Proving Rational Solutions in Linear Systems with Rational Coefficients

[e(ho0n3]

I need some closure on the following,

Question:
Prove that if a linear system of equations with only rational coefficients and constants has a solution then it has at least one all-rational solution. Must it have infinitely many?

My Solution:
If the RHS of the equations is a rational number, then the sum of the terms of the LHS must be rational, so the terms must be rational and hence the solution must be rational right? The only reason this argument wouldn't work is if the RHS is equal to 0. Must if have infinitely many rational solutions? No, but it can though (if the form of the solution includes some free variables, picking rational numbers for the free variables will produce a rational solution).

 

[fresh_42]

If $Ax=b$ with rational $A,b$ has a rational solution which is not rational, then we would have a $\mathbb{Q}-$linear combination of at least one non rational number, w.l.o.g. $x_1$ with $a_{11}\neq 0$ and $a_{11}x_1+\ldots +a_{1n}x_n= b_1$. However, this is only possible, if other terms eliminate $a_{11}x_1$ which makes the new solution rational.

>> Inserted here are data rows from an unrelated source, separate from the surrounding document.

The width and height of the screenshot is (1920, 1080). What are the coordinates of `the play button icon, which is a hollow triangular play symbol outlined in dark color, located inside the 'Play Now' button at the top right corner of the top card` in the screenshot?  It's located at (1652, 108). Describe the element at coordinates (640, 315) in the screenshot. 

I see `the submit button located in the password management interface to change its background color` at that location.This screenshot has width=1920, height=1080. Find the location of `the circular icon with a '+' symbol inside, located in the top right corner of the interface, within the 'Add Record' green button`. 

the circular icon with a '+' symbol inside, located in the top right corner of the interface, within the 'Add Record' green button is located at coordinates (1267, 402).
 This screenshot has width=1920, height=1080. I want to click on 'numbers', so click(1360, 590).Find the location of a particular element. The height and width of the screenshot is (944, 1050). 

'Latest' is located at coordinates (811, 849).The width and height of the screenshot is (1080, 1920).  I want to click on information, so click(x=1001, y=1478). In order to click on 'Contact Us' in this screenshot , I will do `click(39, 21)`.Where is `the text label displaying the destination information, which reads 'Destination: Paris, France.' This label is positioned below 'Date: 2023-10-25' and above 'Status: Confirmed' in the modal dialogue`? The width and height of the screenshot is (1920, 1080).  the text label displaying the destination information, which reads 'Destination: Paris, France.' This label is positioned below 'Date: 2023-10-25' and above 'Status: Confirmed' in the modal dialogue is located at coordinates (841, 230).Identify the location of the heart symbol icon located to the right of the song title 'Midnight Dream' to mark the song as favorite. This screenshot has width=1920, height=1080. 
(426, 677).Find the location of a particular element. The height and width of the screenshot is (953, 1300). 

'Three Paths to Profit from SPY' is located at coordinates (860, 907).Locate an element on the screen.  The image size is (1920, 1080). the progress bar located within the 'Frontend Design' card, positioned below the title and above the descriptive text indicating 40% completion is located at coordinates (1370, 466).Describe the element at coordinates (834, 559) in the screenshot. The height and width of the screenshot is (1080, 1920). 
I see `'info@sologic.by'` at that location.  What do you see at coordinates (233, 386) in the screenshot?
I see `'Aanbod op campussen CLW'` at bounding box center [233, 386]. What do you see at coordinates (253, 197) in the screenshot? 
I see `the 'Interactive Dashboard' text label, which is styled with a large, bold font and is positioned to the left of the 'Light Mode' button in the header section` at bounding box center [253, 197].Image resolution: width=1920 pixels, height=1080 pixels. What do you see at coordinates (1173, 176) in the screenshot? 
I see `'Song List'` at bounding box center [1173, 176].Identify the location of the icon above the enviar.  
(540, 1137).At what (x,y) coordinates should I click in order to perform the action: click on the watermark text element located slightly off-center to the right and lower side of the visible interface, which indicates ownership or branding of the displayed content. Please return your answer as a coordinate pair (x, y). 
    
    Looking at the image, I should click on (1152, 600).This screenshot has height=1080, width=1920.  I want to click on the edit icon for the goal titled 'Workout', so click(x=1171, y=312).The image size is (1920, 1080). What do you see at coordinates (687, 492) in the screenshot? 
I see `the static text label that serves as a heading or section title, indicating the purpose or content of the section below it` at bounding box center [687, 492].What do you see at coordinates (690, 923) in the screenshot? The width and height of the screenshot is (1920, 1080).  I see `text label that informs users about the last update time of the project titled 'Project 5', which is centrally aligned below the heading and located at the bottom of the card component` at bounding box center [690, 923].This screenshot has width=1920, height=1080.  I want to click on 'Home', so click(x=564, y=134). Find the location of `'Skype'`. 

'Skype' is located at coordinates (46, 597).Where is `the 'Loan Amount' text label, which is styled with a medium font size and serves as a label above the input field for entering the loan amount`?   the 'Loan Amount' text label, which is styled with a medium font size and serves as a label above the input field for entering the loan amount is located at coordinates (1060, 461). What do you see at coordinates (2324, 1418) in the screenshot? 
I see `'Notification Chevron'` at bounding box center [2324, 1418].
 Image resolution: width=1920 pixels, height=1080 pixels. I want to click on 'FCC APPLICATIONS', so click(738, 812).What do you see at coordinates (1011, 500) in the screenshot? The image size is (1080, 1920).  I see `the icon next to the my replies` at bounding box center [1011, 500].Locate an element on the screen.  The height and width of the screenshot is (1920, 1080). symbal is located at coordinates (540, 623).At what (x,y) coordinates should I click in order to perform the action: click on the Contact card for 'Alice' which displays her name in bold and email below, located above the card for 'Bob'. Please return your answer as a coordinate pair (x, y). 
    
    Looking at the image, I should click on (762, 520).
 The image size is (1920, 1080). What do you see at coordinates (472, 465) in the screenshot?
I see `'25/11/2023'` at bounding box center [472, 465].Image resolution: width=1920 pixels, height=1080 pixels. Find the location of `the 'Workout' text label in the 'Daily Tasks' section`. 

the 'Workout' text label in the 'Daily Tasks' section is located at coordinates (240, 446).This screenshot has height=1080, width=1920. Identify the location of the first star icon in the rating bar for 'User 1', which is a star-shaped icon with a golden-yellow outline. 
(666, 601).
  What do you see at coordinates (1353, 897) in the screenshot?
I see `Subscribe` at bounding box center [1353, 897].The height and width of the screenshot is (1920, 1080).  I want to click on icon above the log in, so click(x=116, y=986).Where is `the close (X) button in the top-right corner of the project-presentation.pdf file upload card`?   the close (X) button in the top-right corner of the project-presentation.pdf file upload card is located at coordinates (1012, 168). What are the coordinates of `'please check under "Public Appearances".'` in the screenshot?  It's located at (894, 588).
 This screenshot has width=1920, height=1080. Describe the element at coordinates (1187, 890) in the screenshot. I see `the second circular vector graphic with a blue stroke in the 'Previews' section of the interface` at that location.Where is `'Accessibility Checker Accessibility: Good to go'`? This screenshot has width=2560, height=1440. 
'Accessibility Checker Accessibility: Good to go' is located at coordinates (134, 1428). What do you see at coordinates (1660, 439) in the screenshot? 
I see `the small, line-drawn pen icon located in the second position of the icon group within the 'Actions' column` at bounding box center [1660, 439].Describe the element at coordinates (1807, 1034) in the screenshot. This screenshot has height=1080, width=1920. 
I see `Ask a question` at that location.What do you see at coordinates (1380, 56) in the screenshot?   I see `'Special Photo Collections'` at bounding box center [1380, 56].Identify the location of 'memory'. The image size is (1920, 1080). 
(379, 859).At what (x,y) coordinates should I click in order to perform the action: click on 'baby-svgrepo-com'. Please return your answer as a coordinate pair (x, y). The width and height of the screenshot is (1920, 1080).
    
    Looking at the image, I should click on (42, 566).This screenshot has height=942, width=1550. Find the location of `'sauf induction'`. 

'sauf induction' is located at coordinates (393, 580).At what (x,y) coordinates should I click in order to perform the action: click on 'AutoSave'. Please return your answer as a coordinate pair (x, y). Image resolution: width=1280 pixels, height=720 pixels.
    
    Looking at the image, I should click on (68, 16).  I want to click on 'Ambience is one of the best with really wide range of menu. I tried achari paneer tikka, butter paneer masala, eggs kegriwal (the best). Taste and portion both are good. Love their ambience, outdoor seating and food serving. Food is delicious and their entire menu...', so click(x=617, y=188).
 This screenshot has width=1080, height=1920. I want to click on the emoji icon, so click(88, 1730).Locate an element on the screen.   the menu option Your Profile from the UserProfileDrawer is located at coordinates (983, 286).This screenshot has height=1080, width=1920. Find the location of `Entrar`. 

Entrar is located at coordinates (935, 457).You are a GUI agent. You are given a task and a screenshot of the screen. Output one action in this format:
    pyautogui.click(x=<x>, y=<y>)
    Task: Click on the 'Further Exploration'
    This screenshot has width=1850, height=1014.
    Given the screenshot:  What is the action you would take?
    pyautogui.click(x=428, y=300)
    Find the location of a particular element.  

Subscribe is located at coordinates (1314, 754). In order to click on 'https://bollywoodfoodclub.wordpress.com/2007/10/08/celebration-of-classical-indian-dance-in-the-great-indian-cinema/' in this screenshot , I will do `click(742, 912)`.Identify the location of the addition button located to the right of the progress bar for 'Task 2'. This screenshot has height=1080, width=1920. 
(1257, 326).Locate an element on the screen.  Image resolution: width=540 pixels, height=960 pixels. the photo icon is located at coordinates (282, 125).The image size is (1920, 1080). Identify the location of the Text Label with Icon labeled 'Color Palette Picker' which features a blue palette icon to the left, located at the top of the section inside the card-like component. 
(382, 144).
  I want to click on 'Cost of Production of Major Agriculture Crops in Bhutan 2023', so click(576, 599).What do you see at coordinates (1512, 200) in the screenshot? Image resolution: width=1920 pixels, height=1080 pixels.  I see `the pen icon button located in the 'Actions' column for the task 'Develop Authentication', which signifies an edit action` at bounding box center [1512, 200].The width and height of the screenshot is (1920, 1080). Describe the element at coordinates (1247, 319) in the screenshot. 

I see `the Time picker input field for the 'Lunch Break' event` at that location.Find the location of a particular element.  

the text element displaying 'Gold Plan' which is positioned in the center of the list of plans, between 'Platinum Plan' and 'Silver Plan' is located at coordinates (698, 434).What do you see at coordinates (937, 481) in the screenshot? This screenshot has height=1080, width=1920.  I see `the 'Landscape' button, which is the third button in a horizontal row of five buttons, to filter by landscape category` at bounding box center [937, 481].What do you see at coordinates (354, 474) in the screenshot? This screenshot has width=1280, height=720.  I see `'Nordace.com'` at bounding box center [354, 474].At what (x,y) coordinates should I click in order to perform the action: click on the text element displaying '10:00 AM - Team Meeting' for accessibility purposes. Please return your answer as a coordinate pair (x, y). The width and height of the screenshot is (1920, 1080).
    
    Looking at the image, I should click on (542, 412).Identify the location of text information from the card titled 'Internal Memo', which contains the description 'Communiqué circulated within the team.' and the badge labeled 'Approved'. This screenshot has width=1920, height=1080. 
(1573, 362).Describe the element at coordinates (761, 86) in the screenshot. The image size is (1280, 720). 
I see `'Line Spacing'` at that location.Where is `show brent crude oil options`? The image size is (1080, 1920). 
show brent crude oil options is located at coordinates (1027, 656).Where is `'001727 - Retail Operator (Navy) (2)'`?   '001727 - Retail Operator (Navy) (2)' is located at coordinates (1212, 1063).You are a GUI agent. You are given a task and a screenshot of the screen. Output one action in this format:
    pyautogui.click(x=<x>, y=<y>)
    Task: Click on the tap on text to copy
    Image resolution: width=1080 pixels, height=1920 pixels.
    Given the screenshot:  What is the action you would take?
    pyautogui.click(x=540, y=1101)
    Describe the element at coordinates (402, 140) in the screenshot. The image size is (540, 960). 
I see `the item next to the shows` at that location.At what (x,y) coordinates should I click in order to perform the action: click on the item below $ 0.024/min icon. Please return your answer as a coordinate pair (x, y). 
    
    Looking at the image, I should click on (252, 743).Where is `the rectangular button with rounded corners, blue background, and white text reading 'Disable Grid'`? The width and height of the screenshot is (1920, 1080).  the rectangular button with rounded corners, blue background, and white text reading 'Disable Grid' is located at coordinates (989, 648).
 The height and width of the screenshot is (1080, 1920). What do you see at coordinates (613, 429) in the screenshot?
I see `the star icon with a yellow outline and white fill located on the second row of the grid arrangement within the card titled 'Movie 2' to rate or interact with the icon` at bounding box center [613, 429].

Now we have a rational equation $Ax_b=b$, which leads to $Ay=0$ with new variables $y=x-x_b$. We can now restrict $A$ onto its image and get a regular matrix $A'=\left.A\right|_{\operatorname{im}A}$ and an equation $A'y'=0$ which means $y'=0$. So we need to consider the kernel of $A$. With the same argument as above we get a rational basis of this kernel. All combined, we have only rational solutions of $Ax=b$.